/animation-experiment

An experimental library for creating interactive, interruptible animations.

Primary LanguageJavaScript

Animation Experiment

This project contains an experimental library for creating interactive, interruptible animations. It will only animate css properties that can be hardware accelerated. This project is a work in progress and the API is still being developed. Complex animation sequences are not yet supported. I took inspiration from Greensock, the (still experimental) Web Animations API, and iOS's UIViewPropertyAnimator.

Getting Started

The library currently exposes one global: Animator. Initialize an Animator with a target DOM node, a starting and ending state, and a set of timing parameters.

var animator = new Animator(box, {
	from: { translateX: 0 },
	to:   { translateX: 100 }
}, {
	easing: 'ease-out',
	duration: 400
});

In addition to the standard CSS easing functions, the library allows you to make use of spring physics by modeling a Damped Harmonic Oscillator.

var animator = new Animator(box, {
	from: { translateX: 0 },
	to: { translateX: 100 }
}, {
	easing: 'spring',
	stiffness: 100,
	damping: 10,
	velocity: 0
});

The default is a "critically damped" spring. When spring physics are used, the duration property is ignored and the duration of the animation is computed based on the characteristics of the spring.

Animations can be played, paused, reversed, and seeked.

animator.play();
animator.pause();
animator.isReversed = true; // play backwards
animator.currentTime = 250; // seek (ms)

You can also interrupt an animation, and continue it towards its target using a new set of timing parameters. When the animation finishes, control is returned to the Animator's original timeline and the original timing parameters are restored.

animator.pause();
animator.continue({
	easing: 'ease-out',
	duration: 400
});

You can also manually "scrub" an animation's progress towards its target values. A timing function, like 'ease' controls the value of a css property as a function of time, by mapping both in the range 0.0 to 1.0:

Timing Function

By manipulating an animation's progress you are manipulating the y axis in this diagram, NOT time. For example, consider an animation that animates opacity from 1 to 0 in 400ms.
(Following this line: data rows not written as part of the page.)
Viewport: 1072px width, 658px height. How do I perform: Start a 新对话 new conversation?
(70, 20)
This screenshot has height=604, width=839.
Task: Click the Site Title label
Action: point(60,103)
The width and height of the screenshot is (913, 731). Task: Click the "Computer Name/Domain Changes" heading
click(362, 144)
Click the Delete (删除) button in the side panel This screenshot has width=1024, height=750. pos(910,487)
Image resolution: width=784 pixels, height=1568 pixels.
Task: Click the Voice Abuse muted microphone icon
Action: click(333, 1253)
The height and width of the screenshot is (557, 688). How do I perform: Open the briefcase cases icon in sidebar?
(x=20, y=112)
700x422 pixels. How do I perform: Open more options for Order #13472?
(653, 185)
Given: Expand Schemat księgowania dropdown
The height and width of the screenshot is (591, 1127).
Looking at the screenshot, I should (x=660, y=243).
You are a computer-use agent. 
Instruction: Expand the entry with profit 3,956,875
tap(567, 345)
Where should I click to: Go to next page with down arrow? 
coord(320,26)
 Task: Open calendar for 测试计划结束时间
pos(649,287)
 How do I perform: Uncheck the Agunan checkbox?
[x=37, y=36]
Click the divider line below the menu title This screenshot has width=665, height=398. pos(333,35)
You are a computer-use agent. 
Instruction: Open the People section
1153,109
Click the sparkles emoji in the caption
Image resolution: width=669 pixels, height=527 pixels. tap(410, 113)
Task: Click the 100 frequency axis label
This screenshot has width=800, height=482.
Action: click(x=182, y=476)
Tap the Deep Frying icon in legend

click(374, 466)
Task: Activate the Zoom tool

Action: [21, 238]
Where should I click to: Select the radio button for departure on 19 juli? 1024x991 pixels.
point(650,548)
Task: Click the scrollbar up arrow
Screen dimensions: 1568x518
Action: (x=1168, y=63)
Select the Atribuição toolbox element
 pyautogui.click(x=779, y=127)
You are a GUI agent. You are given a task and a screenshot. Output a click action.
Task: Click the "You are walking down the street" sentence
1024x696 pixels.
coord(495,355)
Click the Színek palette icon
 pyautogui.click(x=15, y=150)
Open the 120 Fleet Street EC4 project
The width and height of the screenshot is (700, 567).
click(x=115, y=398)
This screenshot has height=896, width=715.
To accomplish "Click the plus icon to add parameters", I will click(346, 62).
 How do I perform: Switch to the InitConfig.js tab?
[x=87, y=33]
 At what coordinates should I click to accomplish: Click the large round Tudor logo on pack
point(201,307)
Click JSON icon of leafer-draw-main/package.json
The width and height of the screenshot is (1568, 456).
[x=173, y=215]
animator.progress = 0.5; // Animator is halfway towards its final values, opacity is 0.5

Adjusting an Animator's currentTime will result in different values for a css property at the same timestamp depending on the easing funciton used. But setting progress = 0.5 will ALWAYS set the animation to values halfway between the starting and ending values.

NOTE: Adjusting an animation's progress currently puts the Animator into the "stopped" state. continue must be called to re-initialize the Animator.

See the examples and API Documentation for further explanation.

Local Development

Working with the animation library requires the main js file located at dist/index.js.

To try out the library locally, first install dev dependencies:

npm install

A gulp task is provided that serves the project statically and sets up a watcher on the src folder which runs jshint and re-compiles the library via browserify using the ES2015 preset.

gulp serve

Open your browser to http://localhost:9000

Documentation

Full API documentation is also available by running a separate gulp task that serves the contents of the docs folder.